Amid mounting pressure to put together an agenda for the peace conference, potentially with participation from Arab states such as Saudi Arabia, Israelis and Palestinians are holding to very different viewpoints of what needs to be done first – or if a meeting should be held at all.
Palestinian officials say they see no point in participating without specific achievements in place, while Israeli leadership argues that working with generalized principles is a more realistic and safer approach.
Trying to surf the political waves on both sides, Ms. Rice has been attempting to show equal amounts of understanding for each argument.
On her arrival Wednesday, she said at a press conference with Israeli Foreign Minister Tzipi Livni that Hamas "is indeed a hostile entity, and a hostile entity to the US, as well." In Ramallah Thursday, she insisted that the US had no intention of bringing the parties together to present a veneer of peace.
"We have many other things to do. We don't need a photo opportunity," Rice told reporters at a joint press conference with Palestinian President Mahmoud Abbas, also known as Abu Mazen. "We need a meeting that will advance the cause of the Palestinian state," she said. "That is the only reason to have a meeting."

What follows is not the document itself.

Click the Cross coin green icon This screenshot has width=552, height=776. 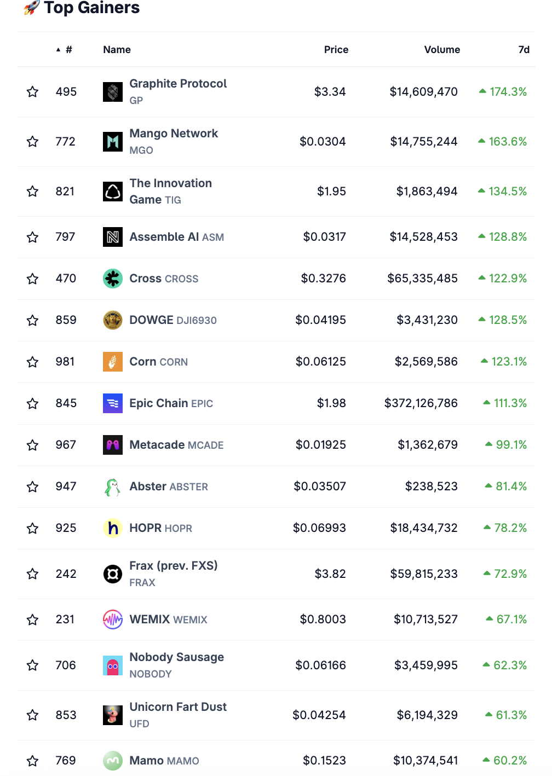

The who, when, and where of the summit are still undecided, US officials acknowledge. But the all-important list of who is coming rides in large part on the question of what's on the agenda. Saudi officials, as authors of a peace initiative that would offer Arab recognition for Israel if Israel can reach a land-for-peace deal with the Palestinians, have suggested that they might come. Israel is keen to have them, as well as other Arab states that have expressed interest in reconciliation with the Jewish state.
But the Saudis and other Arab leaders are not likely to agree to attend the conference unless there are clear indications of substantive progress on the major issues. When peace talks between Israelis and Palestinians broke down in 2000, they had been trying to tackle some of the thorniest, most enduring points of contention, such as the status of Jerusalem, the Palestinian refugee question, the borders of Israel, and a Palestinian state.
Mr. Abbas said the conference the Bush administration is trying to set up must "give a push to serious negotiations with the aim of ending the Israeli occupation of our land and Arab lands that began in 1967, in conforming with international law, the roadmap, the vision of Bush, the Arab initiative and signed accords."
Palestinians in Fatah worry that the drive to reach real progress with Israel in the next two months will be set back by Israel's move this week to declare Gaza hostile territory. Hamas, which overran Gaza in June, says that the announcement is tantamount to a declaration of war.
But Israel's Minister of Internal Security, Avi Dichter, says that on the contrary, the announcement just changes the legal definition of how it will approach Gaza, which Israel occupied 40 years ago but then withdrew from in August 2005.
"Many people don't believe that Israel finished the occupation of Gaza, but we did," Mr. Dichter said in an Israeli television interview. "This means that we need to deal with this problem in a military way."
Israel has been at a loss as to how to combat the launch of small and roughly made Kassam rockets from Gaza over the border into Israel. Some commentators here suggested that the government's decision was aimed at placating Sderot, the southern Israeli town that is the most frequent target.
The decision to declare Gaza an enemy territory also means that the Israeli defense establishment might be planning a military offensive. But officials here indicated that they would prefer not to see Israel get "bogged down" in Gaza, particularly given tensions to the north. Israel struck at a suspected weapons' site in Syria this month.
Moshe Negbi, an Israeli commentator on legal affairs, says that the government's attempt to change the status of Gaza was ultimately irrelevant in the eyes of international law.
"You cannot escape the rules of international law and the Geneva Conventions, and these prohibit harming infrastructure and other essential services to the civilian population," says Mr. Negbi, who writes a column for Haaretz newspaper.
"As long as Israel controls exits and entrances to Gaza and air space over it, I don't think Israel can say it's not responsible," he says. "At the same time, if the world wants international law to be respected, you need to reform it in order to deal with the fight against terrorist gangs, not armies."